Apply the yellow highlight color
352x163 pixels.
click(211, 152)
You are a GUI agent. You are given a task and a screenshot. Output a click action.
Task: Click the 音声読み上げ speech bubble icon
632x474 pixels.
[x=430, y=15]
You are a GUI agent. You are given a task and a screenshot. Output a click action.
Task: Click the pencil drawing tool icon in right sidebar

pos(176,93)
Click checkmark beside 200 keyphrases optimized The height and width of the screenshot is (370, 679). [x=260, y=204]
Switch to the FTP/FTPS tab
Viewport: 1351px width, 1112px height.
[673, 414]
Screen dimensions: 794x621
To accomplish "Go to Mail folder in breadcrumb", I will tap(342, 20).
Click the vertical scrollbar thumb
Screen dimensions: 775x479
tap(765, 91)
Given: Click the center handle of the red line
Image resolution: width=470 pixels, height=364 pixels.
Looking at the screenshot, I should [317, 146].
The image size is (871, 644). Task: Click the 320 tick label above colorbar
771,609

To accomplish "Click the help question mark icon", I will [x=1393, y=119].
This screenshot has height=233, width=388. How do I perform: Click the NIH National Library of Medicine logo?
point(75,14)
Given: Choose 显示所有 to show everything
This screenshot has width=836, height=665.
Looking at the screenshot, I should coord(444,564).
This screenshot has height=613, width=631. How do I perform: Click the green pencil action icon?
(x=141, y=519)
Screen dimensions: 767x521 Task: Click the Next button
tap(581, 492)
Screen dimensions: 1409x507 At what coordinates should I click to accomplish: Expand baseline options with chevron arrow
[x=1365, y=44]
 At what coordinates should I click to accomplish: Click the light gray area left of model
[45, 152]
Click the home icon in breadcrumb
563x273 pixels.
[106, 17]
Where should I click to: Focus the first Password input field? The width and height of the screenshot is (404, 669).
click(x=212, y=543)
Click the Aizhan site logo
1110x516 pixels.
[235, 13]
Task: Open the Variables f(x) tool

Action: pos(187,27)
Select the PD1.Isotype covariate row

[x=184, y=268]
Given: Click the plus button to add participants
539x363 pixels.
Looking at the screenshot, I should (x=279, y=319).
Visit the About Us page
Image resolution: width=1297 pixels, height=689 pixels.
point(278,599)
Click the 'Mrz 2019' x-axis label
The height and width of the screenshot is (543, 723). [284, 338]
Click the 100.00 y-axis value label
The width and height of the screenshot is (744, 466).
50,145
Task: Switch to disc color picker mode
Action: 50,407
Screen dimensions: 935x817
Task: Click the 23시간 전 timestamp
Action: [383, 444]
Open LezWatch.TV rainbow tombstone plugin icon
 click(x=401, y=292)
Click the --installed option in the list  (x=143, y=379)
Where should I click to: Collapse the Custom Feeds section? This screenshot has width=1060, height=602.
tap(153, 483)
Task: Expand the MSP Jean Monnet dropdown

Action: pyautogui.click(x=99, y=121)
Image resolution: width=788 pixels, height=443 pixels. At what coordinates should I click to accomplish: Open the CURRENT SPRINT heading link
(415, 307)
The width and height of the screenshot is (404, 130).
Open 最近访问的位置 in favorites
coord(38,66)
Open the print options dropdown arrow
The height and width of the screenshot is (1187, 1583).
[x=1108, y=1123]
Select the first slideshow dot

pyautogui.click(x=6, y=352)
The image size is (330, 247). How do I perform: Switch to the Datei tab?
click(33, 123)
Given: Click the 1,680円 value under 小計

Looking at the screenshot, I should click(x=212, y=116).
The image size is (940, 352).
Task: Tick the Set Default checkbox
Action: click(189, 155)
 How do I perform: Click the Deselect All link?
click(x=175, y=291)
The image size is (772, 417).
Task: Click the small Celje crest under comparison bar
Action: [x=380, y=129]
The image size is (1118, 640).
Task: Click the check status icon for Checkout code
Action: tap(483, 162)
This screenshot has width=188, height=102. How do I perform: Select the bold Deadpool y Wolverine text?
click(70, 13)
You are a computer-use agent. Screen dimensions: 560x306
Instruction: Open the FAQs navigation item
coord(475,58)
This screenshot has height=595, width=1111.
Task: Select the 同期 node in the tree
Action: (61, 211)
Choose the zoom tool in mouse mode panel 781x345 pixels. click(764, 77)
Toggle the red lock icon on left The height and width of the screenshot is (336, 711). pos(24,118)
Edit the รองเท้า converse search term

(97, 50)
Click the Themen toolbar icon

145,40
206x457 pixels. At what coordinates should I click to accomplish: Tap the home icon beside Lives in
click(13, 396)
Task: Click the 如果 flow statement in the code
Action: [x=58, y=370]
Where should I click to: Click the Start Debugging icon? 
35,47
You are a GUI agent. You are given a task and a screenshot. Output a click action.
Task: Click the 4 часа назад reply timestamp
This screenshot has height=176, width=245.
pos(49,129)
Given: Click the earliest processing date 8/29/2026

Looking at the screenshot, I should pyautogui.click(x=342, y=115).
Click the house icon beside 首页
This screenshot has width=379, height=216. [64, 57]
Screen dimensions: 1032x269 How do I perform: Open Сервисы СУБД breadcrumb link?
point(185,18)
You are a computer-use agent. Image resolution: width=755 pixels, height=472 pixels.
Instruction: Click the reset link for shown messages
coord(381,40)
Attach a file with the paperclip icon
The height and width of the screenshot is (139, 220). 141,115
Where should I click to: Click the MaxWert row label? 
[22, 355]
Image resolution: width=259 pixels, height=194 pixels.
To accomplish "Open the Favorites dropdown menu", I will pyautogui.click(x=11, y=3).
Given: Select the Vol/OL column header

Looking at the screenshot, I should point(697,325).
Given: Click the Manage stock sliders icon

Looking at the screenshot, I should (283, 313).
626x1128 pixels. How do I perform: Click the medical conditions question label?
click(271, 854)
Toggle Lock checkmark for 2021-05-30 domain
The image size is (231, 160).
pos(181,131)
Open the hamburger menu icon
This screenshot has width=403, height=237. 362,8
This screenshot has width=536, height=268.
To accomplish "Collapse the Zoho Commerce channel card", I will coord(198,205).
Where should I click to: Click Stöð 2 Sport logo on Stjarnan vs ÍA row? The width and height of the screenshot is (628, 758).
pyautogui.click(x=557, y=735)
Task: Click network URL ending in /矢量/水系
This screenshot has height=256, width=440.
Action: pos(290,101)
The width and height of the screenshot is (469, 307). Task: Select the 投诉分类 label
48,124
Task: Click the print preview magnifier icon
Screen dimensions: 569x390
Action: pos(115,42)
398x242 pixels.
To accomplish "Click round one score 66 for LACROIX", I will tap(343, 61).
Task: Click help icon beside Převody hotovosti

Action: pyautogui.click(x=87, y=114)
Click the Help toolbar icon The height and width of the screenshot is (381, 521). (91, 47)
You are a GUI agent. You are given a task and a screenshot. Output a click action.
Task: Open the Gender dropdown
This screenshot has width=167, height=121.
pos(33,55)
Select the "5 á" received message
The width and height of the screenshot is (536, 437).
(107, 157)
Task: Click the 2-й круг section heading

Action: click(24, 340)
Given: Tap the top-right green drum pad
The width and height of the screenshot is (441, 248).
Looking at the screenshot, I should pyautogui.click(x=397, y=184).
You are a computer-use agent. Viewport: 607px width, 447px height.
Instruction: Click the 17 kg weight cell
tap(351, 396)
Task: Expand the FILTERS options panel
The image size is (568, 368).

---

__Problem to work on__: Write out the material above exactly and in full.

__Completed task__:
Apply the yellow highlight color
352x163 pixels.
click(211, 152)
You are a GUI agent. You are given a task and a screenshot. Output a click action.
Task: Click the 音声読み上げ speech bubble icon
632x474 pixels.
[x=430, y=15]
You are a GUI agent. You are given a task and a screenshot. Output a click action.
Task: Click the pencil drawing tool icon in right sidebar

pos(176,93)
Click checkmark beside 200 keyphrases optimized The height and width of the screenshot is (370, 679). [x=260, y=204]
Switch to the FTP/FTPS tab
Viewport: 1351px width, 1112px height.
[673, 414]
Screen dimensions: 794x621
To accomplish "Go to Mail folder in breadcrumb", I will tap(342, 20).
Click the vertical scrollbar thumb
Screen dimensions: 775x479
tap(765, 91)
Given: Click the center handle of the red line
Image resolution: width=470 pixels, height=364 pixels.
Looking at the screenshot, I should [317, 146].
The image size is (871, 644). Task: Click the 320 tick label above colorbar
771,609

To accomplish "Click the help question mark icon", I will [x=1393, y=119].
This screenshot has height=233, width=388. How do I perform: Click the NIH National Library of Medicine logo?
point(75,14)
Given: Choose 显示所有 to show everything
This screenshot has width=836, height=665.
Looking at the screenshot, I should coord(444,564).
This screenshot has height=613, width=631. How do I perform: Click the green pencil action icon?
(x=141, y=519)
Screen dimensions: 767x521 Task: Click the Next button
tap(581, 492)
Screen dimensions: 1409x507 At what coordinates should I click to accomplish: Expand baseline options with chevron arrow
[x=1365, y=44]
 At what coordinates should I click to accomplish: Click the light gray area left of model
[45, 152]
Click the home icon in breadcrumb
563x273 pixels.
[106, 17]
Where should I click to: Focus the first Password input field? The width and height of the screenshot is (404, 669).
click(x=212, y=543)
Click the Aizhan site logo
1110x516 pixels.
[235, 13]
Task: Open the Variables f(x) tool

Action: pos(187,27)
Select the PD1.Isotype covariate row

[x=184, y=268]
Given: Click the plus button to add participants
539x363 pixels.
Looking at the screenshot, I should (x=279, y=319).
Visit the About Us page
Image resolution: width=1297 pixels, height=689 pixels.
point(278,599)
Click the 'Mrz 2019' x-axis label
The height and width of the screenshot is (543, 723). [284, 338]
Click the 100.00 y-axis value label
The width and height of the screenshot is (744, 466).
50,145
Task: Switch to disc color picker mode
Action: 50,407
Screen dimensions: 935x817
Task: Click the 23시간 전 timestamp
Action: [383, 444]
Open LezWatch.TV rainbow tombstone plugin icon
 click(x=401, y=292)
Click the --installed option in the list  (x=143, y=379)
Where should I click to: Collapse the Custom Feeds section? This screenshot has width=1060, height=602.
tap(153, 483)
Task: Expand the MSP Jean Monnet dropdown

Action: pyautogui.click(x=99, y=121)
Image resolution: width=788 pixels, height=443 pixels. At what coordinates should I click to accomplish: Open the CURRENT SPRINT heading link
(415, 307)
The width and height of the screenshot is (404, 130).
Open 最近访问的位置 in favorites
coord(38,66)
Open the print options dropdown arrow
The height and width of the screenshot is (1187, 1583).
[x=1108, y=1123]
Select the first slideshow dot

pyautogui.click(x=6, y=352)
The image size is (330, 247). How do I perform: Switch to the Datei tab?
click(33, 123)
Given: Click the 1,680円 value under 小計

Looking at the screenshot, I should click(x=212, y=116).
The image size is (940, 352).
Task: Tick the Set Default checkbox
Action: click(189, 155)
 How do I perform: Click the Deselect All link?
click(x=175, y=291)
The image size is (772, 417).
Task: Click the small Celje crest under comparison bar
Action: [x=380, y=129]
The image size is (1118, 640).
Task: Click the check status icon for Checkout code
Action: tap(483, 162)
This screenshot has width=188, height=102. How do I perform: Select the bold Deadpool y Wolverine text?
click(70, 13)
You are a computer-use agent. Screen dimensions: 560x306
Instruction: Open the FAQs navigation item
coord(475,58)
This screenshot has height=595, width=1111.
Task: Select the 同期 node in the tree
Action: (61, 211)
Choose the zoom tool in mouse mode panel 781x345 pixels. click(764, 77)
Toggle the red lock icon on left The height and width of the screenshot is (336, 711). pos(24,118)
Edit the รองเท้า converse search term

(97, 50)
Click the Themen toolbar icon

145,40
206x457 pixels. At what coordinates should I click to accomplish: Tap the home icon beside Lives in
click(13, 396)
Task: Click the 如果 flow statement in the code
Action: [x=58, y=370]
Where should I click to: Click the Start Debugging icon? 
35,47
You are a GUI agent. You are given a task and a screenshot. Output a click action.
Task: Click the 4 часа назад reply timestamp
This screenshot has height=176, width=245.
pos(49,129)
Given: Click the earliest processing date 8/29/2026

Looking at the screenshot, I should pyautogui.click(x=342, y=115).
Click the house icon beside 首页
This screenshot has width=379, height=216. [64, 57]
Screen dimensions: 1032x269 How do I perform: Open Сервисы СУБД breadcrumb link?
point(185,18)
You are a computer-use agent. Image resolution: width=755 pixels, height=472 pixels.
Instruction: Click the reset link for shown messages
coord(381,40)
Attach a file with the paperclip icon
The height and width of the screenshot is (139, 220). 141,115
Where should I click to: Click the MaxWert row label? 
[22, 355]
Image resolution: width=259 pixels, height=194 pixels.
To accomplish "Open the Favorites dropdown menu", I will pyautogui.click(x=11, y=3).
Given: Select the Vol/OL column header

Looking at the screenshot, I should point(697,325).
Given: Click the Manage stock sliders icon

Looking at the screenshot, I should (283, 313).
626x1128 pixels. How do I perform: Click the medical conditions question label?
click(271, 854)
Toggle Lock checkmark for 2021-05-30 domain
The image size is (231, 160).
pos(181,131)
Open the hamburger menu icon
This screenshot has width=403, height=237. 362,8
This screenshot has width=536, height=268.
To accomplish "Collapse the Zoho Commerce channel card", I will coord(198,205).
Where should I click to: Click Stöð 2 Sport logo on Stjarnan vs ÍA row? The width and height of the screenshot is (628, 758).
pyautogui.click(x=557, y=735)
Task: Click network URL ending in /矢量/水系
This screenshot has height=256, width=440.
Action: pos(290,101)
The width and height of the screenshot is (469, 307). Task: Select the 投诉分类 label
48,124
Task: Click the print preview magnifier icon
Screen dimensions: 569x390
Action: pos(115,42)
398x242 pixels.
To accomplish "Click round one score 66 for LACROIX", I will tap(343, 61).
Task: Click help icon beside Převody hotovosti

Action: pyautogui.click(x=87, y=114)
Click the Help toolbar icon The height and width of the screenshot is (381, 521). (91, 47)
You are a GUI agent. You are given a task and a screenshot. Output a click action.
Task: Open the Gender dropdown
This screenshot has width=167, height=121.
pos(33,55)
Select the "5 á" received message
The width and height of the screenshot is (536, 437).
(107, 157)
Task: Click the 2-й круг section heading

Action: click(24, 340)
Given: Tap the top-right green drum pad
The width and height of the screenshot is (441, 248).
Looking at the screenshot, I should pyautogui.click(x=397, y=184).
You are a computer-use agent. Viewport: 607px width, 447px height.
Instruction: Click the 17 kg weight cell
tap(351, 396)
Task: Expand the FILTERS options panel
The image size is (568, 368).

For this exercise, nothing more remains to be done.